Discusiones al margen, “Argentina, 1985” desafía a la imaginación política y marca la necesidad de encontrar respuestas colectivas civilizadas a la degradación social y el sentimiento de frustración que experimenta el país.

¿Cómo sortear el terror residual?

¿Cómo impedir que energúmenos como Milei se apoderen de la rebeldía, del impulso al cambio?

¿Cómo sustraer a la democracia del fracaso? O mejor: ¿Cómo evitar que el fracaso sea atribuido a la democracia?

“Argentina, 1985” desafía a la imaginación política y marca la necesidad de encontrar respuestas colectivas civilizadas a la frustración que experimenta el país ¿Cómo sustraer a la democracia del fracaso? O mejor: ¿Cómo evitar que el fracaso sea atribuido a la democracia?

El mandato de Massera

Narrativas como la de Milei son herederas de otro alegato que se pronunció en el Juicio, que la película de Mitre y Llinás tampoco exhibe.

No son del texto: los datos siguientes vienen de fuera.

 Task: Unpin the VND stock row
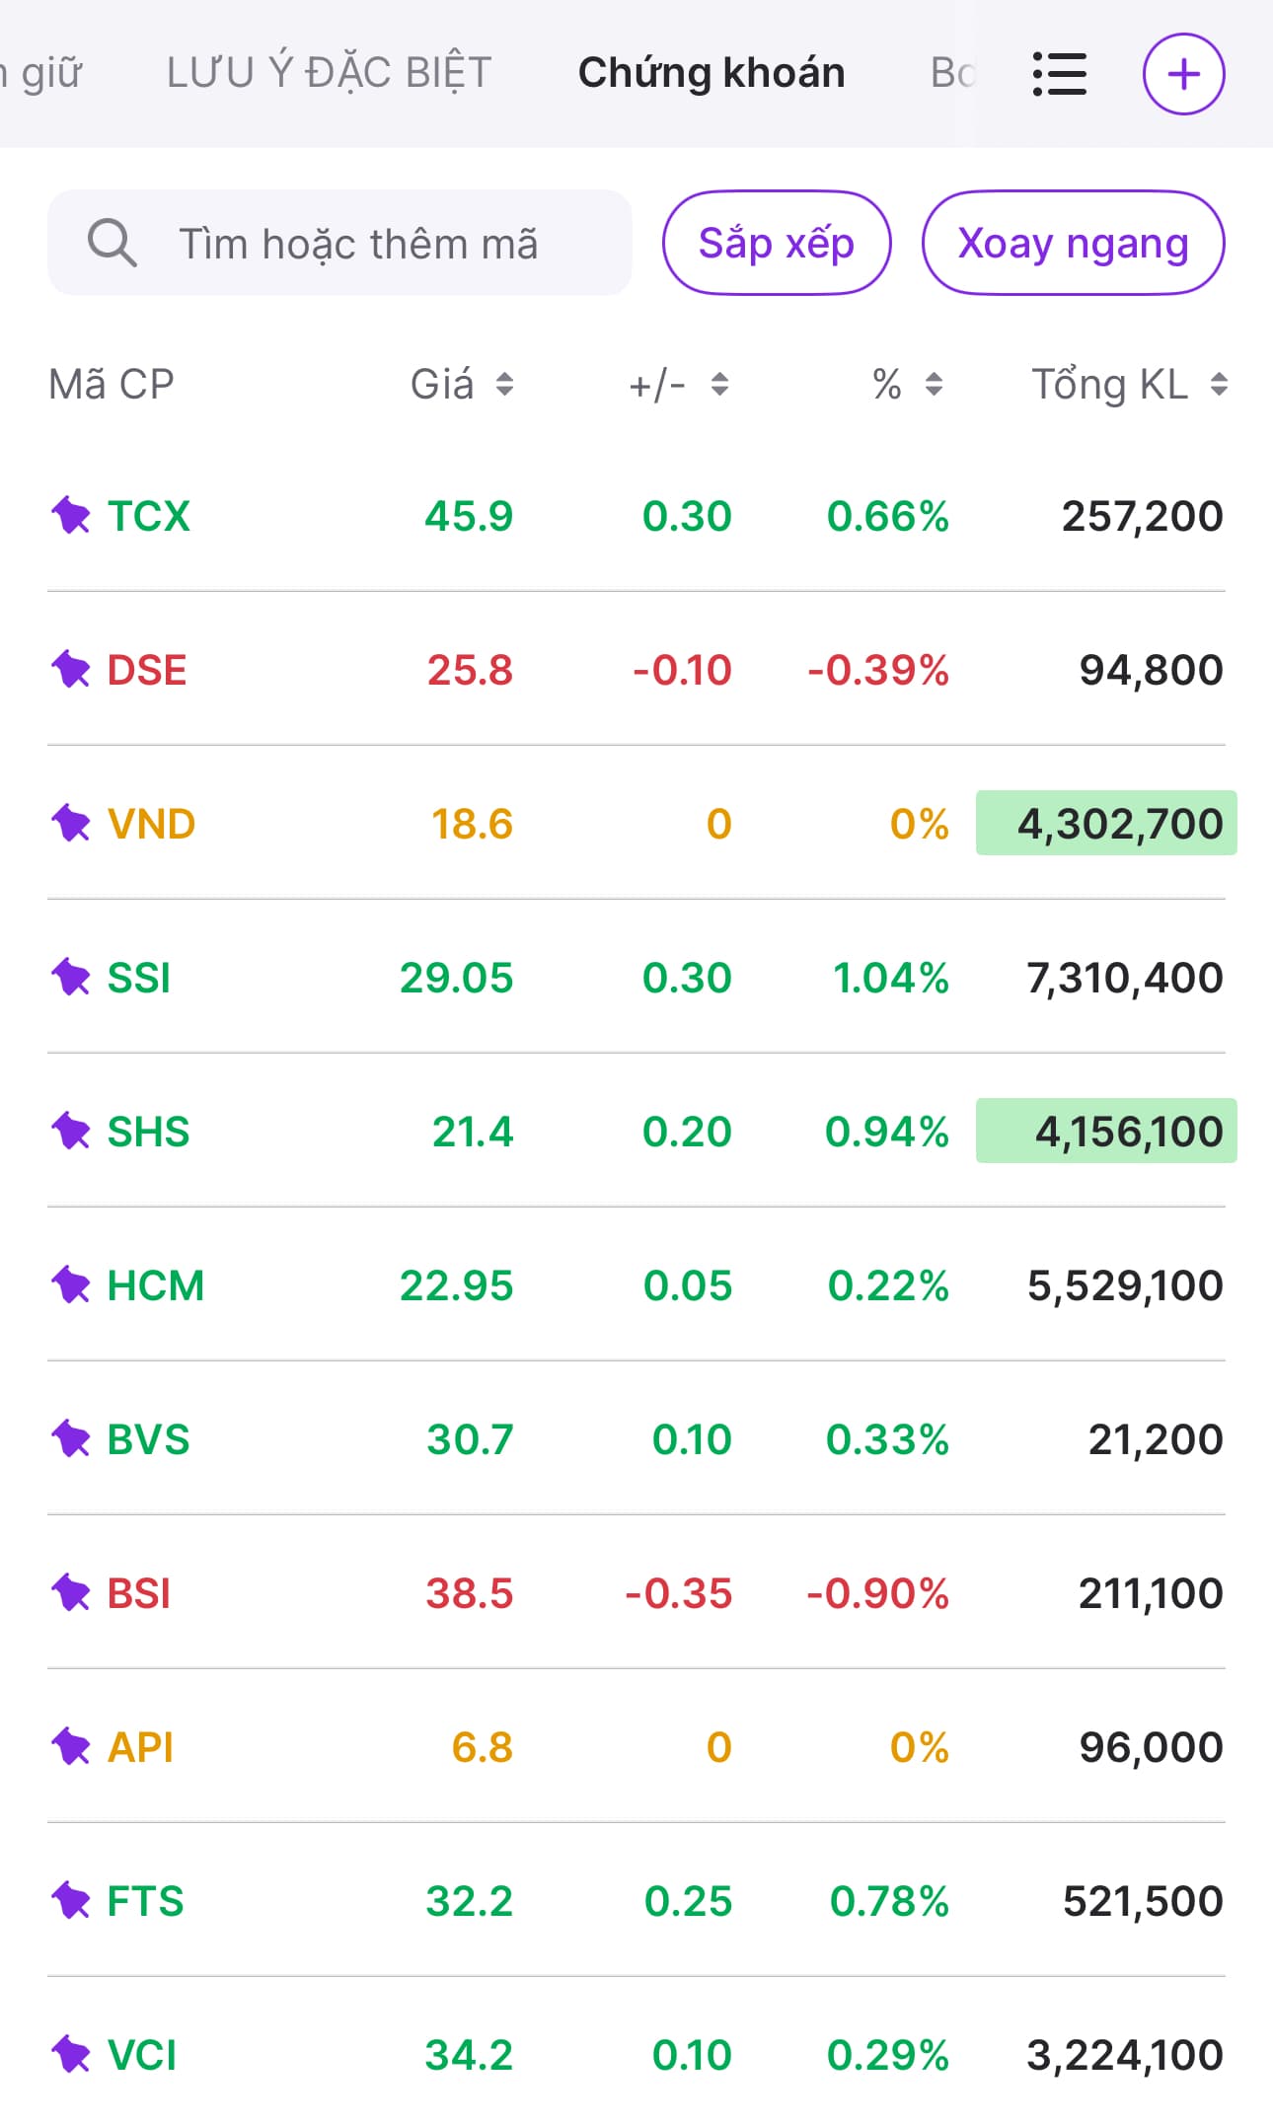[x=71, y=823]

Lo desarrolló Emilio Eduardo Massera, el más lúcido de los criminales sentados en el banquillo. Fue el único que, tenebrosamente, no delegó en sus subordinados la responsabilidad por las atrocidades cometidas y la asumió íntegramente.

“No he venido a defenderme –comenzó-. Nadie tiene que defenderse por haber ganado una guerra justa. Y la guerra contra el terrorismo fue una guerra justa. Sin embargo, yo estoy aquí procesado porque ganamos una guerra justa. Si no la hubiéramos ganado no estaríamos acá –ni ustedes ni nosotros- porque hace tiempo que los altos jueces de esa Cámara habrían sido sustituidos por turbulentos tribunales del pueblo y una Argentina feroz e irreconocible hubiera sustituido a la vieja Patria”.

“Si no la hubiéramos ganado no estaríamos acá”.

Massera reivindicó a la dictadura como partera de la democracia. “Su drama –escribió Claudio Uriarte en esa brillante biografía y disección de la dictadura que es “Almirante Cero”- era que el discurso no tenía destinatario real fuera de la representación personal que él tenía de lo que eran las Fuerzas Armadas, y que solamente podía producir la impresión, el asombro y el silencio”.

Conviene preguntarse si el auditorio para aquel alegato sigue tan impermeable.

¿Qué dimensiones tiene hoy el destinatario del mandato de Massera?

Es el gran interrogante que deja abierto “1985”, mientras aporta a despejarlo con la memoria simultánea  del horror y de la democracia argentina en su punto más alto y digno. Es lo que hace el arte cuando trasciende lo estético para proyectarse a lo ético: no suministrar respuestas adocenadas, sino abrir el ángulo de las dudas e interpelar a la condición humana y la inteligencia.

“Mis jueces disponen de la crónica, pero yo dispongo de la historia y es allí donde se escuchará el veredicto final”, dijo Massera.

El Almirante Cero ha muerto, pero está a la vista que no faltan personajes dispuestos a retomar su prédica, para tratar de que el augurio que disparó cuando lo condenaron a perpetua se acomode a sus deseos.